START Data to use
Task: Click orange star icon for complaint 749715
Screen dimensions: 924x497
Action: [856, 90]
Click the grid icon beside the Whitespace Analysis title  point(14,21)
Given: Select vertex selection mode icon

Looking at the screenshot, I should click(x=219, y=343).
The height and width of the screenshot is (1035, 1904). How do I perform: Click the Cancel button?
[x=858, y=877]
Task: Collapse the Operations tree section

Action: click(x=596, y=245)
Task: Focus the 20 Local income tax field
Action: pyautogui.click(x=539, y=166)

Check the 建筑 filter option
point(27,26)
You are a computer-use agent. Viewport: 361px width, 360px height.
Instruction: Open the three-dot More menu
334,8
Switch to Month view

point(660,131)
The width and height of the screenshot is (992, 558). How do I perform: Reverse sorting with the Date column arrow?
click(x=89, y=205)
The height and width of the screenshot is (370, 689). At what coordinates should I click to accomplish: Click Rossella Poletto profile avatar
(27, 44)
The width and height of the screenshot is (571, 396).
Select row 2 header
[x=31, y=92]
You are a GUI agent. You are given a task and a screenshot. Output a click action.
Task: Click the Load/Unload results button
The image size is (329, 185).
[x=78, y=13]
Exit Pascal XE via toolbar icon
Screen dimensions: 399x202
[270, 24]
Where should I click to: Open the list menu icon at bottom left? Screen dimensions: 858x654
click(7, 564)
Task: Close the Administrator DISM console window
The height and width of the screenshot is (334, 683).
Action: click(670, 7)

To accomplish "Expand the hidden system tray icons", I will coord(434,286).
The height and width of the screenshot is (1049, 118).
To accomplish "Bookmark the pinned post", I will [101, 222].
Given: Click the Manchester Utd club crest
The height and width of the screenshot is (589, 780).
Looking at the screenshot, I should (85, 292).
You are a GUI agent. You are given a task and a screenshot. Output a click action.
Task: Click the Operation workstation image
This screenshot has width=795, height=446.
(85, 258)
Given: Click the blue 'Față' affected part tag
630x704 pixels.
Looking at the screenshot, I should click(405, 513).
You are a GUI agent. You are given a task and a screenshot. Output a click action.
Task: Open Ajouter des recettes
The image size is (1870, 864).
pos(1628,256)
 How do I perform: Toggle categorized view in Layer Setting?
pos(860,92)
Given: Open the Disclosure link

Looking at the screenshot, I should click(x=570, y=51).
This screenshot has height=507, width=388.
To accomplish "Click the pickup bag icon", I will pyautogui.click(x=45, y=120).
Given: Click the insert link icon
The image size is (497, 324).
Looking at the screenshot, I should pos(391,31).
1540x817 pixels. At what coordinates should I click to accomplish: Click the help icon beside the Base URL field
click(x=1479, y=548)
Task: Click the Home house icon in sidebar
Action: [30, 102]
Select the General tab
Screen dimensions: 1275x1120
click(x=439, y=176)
END Data to use
● **Assignment**:
Without changing a single character, write out all of the entries.

● **Answer section**:
Task: Click orange star icon for complaint 749715
Screen dimensions: 924x497
Action: [856, 90]
Click the grid icon beside the Whitespace Analysis title  point(14,21)
Given: Select vertex selection mode icon

Looking at the screenshot, I should click(x=219, y=343).
The height and width of the screenshot is (1035, 1904). How do I perform: Click the Cancel button?
[x=858, y=877]
Task: Collapse the Operations tree section

Action: click(x=596, y=245)
Task: Focus the 20 Local income tax field
Action: pyautogui.click(x=539, y=166)

Check the 建筑 filter option
point(27,26)
You are a computer-use agent. Viewport: 361px width, 360px height.
Instruction: Open the three-dot More menu
334,8
Switch to Month view

point(660,131)
The width and height of the screenshot is (992, 558). How do I perform: Reverse sorting with the Date column arrow?
click(x=89, y=205)
The height and width of the screenshot is (370, 689). At what coordinates should I click to accomplish: Click Rossella Poletto profile avatar
(27, 44)
The width and height of the screenshot is (571, 396).
Select row 2 header
[x=31, y=92]
You are a GUI agent. You are given a task and a screenshot. Output a click action.
Task: Click the Load/Unload results button
The image size is (329, 185).
[x=78, y=13]
Exit Pascal XE via toolbar icon
Screen dimensions: 399x202
[270, 24]
Where should I click to: Open the list menu icon at bottom left? Screen dimensions: 858x654
click(7, 564)
Task: Close the Administrator DISM console window
The height and width of the screenshot is (334, 683).
Action: click(670, 7)

To accomplish "Expand the hidden system tray icons", I will coord(434,286).
The height and width of the screenshot is (1049, 118).
To accomplish "Bookmark the pinned post", I will [101, 222].
Given: Click the Manchester Utd club crest
The height and width of the screenshot is (589, 780).
Looking at the screenshot, I should (85, 292).
You are a GUI agent. You are given a task and a screenshot. Output a click action.
Task: Click the Operation workstation image
This screenshot has width=795, height=446.
(85, 258)
Given: Click the blue 'Față' affected part tag
630x704 pixels.
Looking at the screenshot, I should click(405, 513).
You are a GUI agent. You are given a task and a screenshot. Output a click action.
Task: Open Ajouter des recettes
The image size is (1870, 864).
pos(1628,256)
 How do I perform: Toggle categorized view in Layer Setting?
pos(860,92)
Given: Open the Disclosure link

Looking at the screenshot, I should click(x=570, y=51).
This screenshot has height=507, width=388.
To accomplish "Click the pickup bag icon", I will pyautogui.click(x=45, y=120).
Given: Click the insert link icon
The image size is (497, 324).
Looking at the screenshot, I should pos(391,31).
1540x817 pixels. At what coordinates should I click to accomplish: Click the help icon beside the Base URL field
click(x=1479, y=548)
Task: Click the Home house icon in sidebar
Action: [30, 102]
Select the General tab
Screen dimensions: 1275x1120
click(x=439, y=176)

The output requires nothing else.